É escrevendo que denuncio a devastação interior das pessoas, a falta de cuidado com o outro


postado em 12/05/2019 05:05

Abro a janela neste domingo e penso que gostaria de fazer um tributo à Mãe Terra. Em nome de todas as mães biológicas, deixo de lado as comemorações. Tenho que parar de festejar, para homenagear a mãe de todos que vivem neste planeta. A mãe maltratada, violentada, desrespeitada, devastada pelos filhos de todas as nações – brancos, negros, pardos, amarelos, de todas as cores e de todos os lugares. Se não for possível um minuto, peço pelo menos meio minuto de silêncio em nome da Mãe Natureza, que está sangrando e chora, mas que ninguém escuta nem vê os gritos, as lágrimas e o sangue escorrer pela terra. Ou fingem que não estão vendo, mesmo diante dos relatórios internacionais de 1,8 mil páginas que dizem: “Estamos ferrados, dando tiro no próprio pé, o que pode levar à destruição da própria civilização”.
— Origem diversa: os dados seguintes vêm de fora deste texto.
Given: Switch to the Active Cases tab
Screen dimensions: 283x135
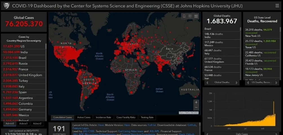Looking at the screenshot, I should [84, 117].
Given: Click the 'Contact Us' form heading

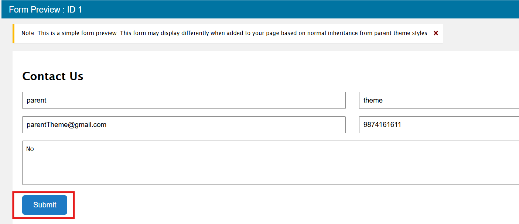Looking at the screenshot, I should tap(53, 76).
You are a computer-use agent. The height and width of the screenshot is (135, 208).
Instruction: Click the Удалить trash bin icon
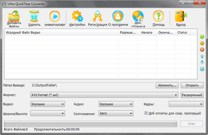pos(34,16)
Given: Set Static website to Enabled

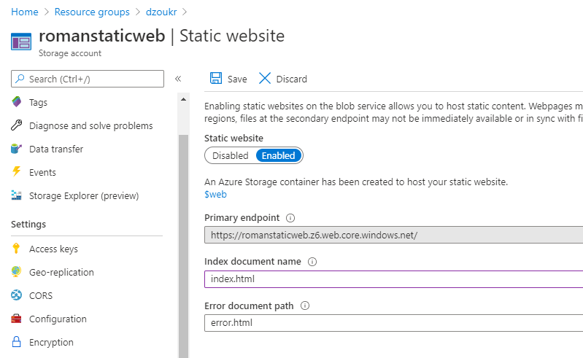Looking at the screenshot, I should pos(278,155).
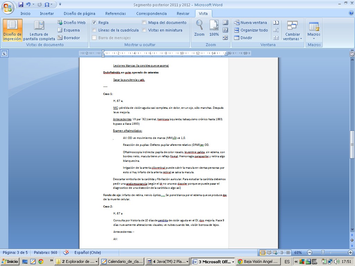Screen dimensions: 355x266
Task: Uncheck the Regla checkbox
Action: 94,23

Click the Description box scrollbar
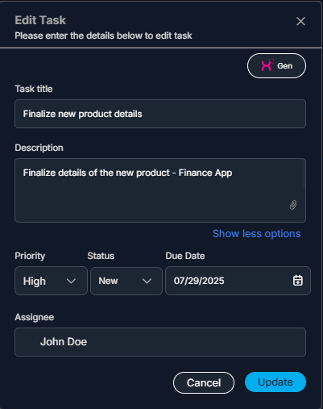click(304, 173)
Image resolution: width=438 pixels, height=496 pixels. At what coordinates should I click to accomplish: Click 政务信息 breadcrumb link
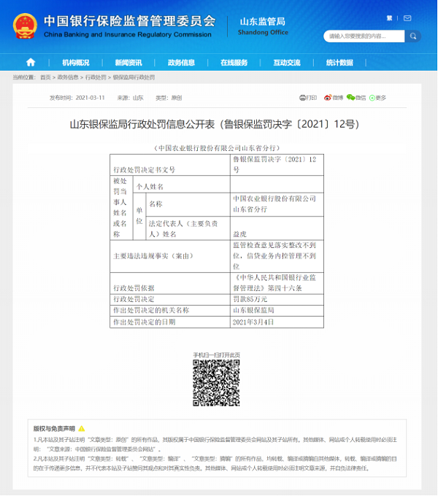[68, 77]
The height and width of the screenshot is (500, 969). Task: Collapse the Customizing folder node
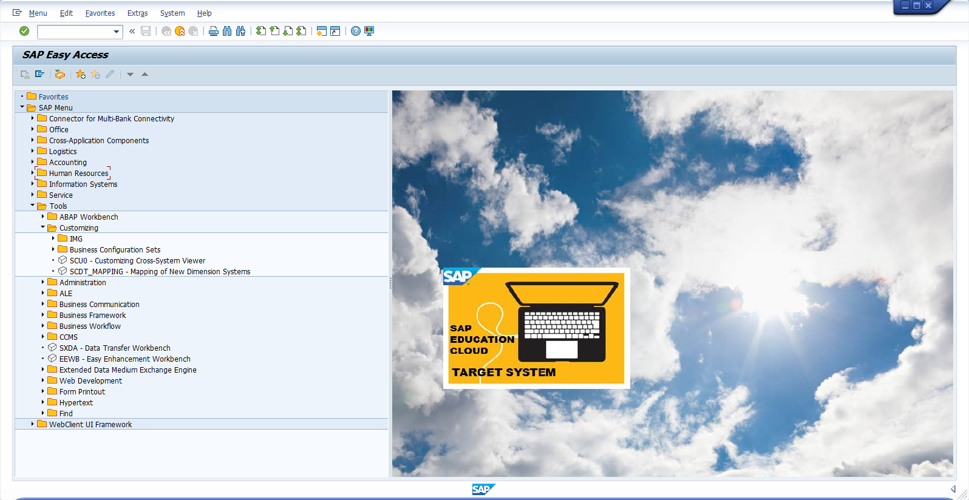pos(43,228)
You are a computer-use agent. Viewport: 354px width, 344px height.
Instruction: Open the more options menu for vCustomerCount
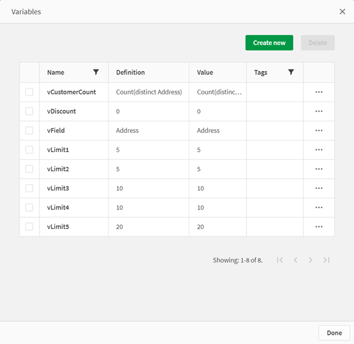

Pelo menos meio minuto de silêncio para pensar sobre as revelações do maior inventário da biodiversidade já feito, “de que um milhão de espécies animais e vegetais estão em vias de extinção por causa do ser humano. De que ecossistemas e populações selvagens estão diminuindo a uma velocidade nunca antes vista no mundo todo – e a ganância humana é que impulsiona essa destruição. De que humanos são 0,01% da vida no planeta, mas já destruíram 83% dos mamíferos selvagens”.
Do meu front na Serra do Cipó, lugar que é considerado um paraíso, vejo lixo espalhado por todos os lados, vejo fumaça tóxica vinda do fogo no meio da mata. Todo dia, a prática de queimar folhas, grama, lixo e restos é ativada, apesar de ser crime ambiental. Aliás, hoje ninguém sabe mais nem se vai ter futuro nesta sociedade violenta, que está dando voltas em torno do próprio rabo como um cão. Perdoai-os? Não, pois eles sabem e teimam em fazer do mesmo jeito.
Penso que o Dia das Mães espontaneamente leva até o filho único dela que, certa vez, arrumou a mochila, tomou banho, aprontou e se despediu para viajar. Antes de sair, a mãe deixou o computador, olhou a camisa que o filho acabara de vestir e observou: “Você vai viajar com essa camisa toda amarrotada?” Ele respondeu que sim. Que a mãe, ao se levantar de manhã, em vez de preparar o café, arrumar a casa, passar roupa ou pensar no almoço escreve crônica.
Desculpe-me, filho, mas antes de você nascer eu já era jornalista e escritora. Não aprendi serviços domésticos, nem fiz curso de culinária, corte e costura. Desculpe-me, filho, mas você vai ter que passar as próprias camisas, porque nem ensinar essa tarefa eu sei: é uma missão quase impossível para uma mãe que começou a trabalhar cedo e batalhou para dar a você uma educação que parece estranha agora neste país insano. Hoje, filho, sou essa mulher partida, dividida, que acorda e vai escrever crônicas em vez de preparar bolos. Desculpe-me, mas desde o colégio eu gostava de escrever, me emocionava mais com palavras do que com panelas.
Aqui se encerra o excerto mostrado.